Signaling of Glial Cell Line-Derived Neurotrophic Factor and Its Receptor GFRα1 Induce Nurr1 and Pitx3 to Promote Survival of Grafted Midbrain-Derived Neural Stem Cells in a Rat Model of Parkinson Disease

Glial cell line-derived neurotrophic factor (GDNF) and its receptor GFR alpha 1 have been implicated in the survival of ventral midbrain dopaminergic (DA) neurons, but the molecular mechanisms by which GDNF generates DA neurons in grafted midbrain-derived neural stem cells (mNSCs) are not understood. Midbrain-derived neural stem cells isolated from rat embryonic mesencephalon (embryonic day 12) were treated with GDNF or in combination with GFR alpha 1 small interfering RNA. Reverse transcription-polymerase chain reaction, Western blot, and immunocytochemistry were used to test the expression of the orphan nuclear receptor Nurr1 and the transcription factor Pitx3 and newborn tyrosine hydroxylase (TH)-positive cells.

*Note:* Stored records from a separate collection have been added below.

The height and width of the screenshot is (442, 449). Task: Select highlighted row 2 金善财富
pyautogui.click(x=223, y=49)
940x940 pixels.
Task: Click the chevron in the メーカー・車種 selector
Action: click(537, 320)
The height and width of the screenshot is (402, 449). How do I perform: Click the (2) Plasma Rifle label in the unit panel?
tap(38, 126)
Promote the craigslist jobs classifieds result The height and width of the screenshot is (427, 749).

Treatment of mNSCs with GDNF increased mNSCs' sphere diameter, reduced expression of caspase 3, and increased expression of Bcl-2. Glial cell line-derived neurotrophic factor-treated mNSCs enhanced Nurr1 and Pitx3 expression and the fraction of TH-, TH/Pitx3-, and TH/Nurr1-positive cells in culture. Grafted GDNF-treated mNSCs significantly decreased apomorphine-induced rotation behavior in 6-hydroxydopamine-lesioned rats. Glial cell line-derived neurotrophic factor-treated mNSCs showed increased numbers of TH/Pitx3- and TH/Nurr1-postivie cells. The effect elicited by GDNF was inhibited by small interfering RNA- mediated knockdown of GFR alpha 1. Our data demonstrate the contribution of GDNF to DA neuron development and may also elucidate pathogenetic mechanisms in Parkinson disease and contribute to the development of novel therapies for the disorder.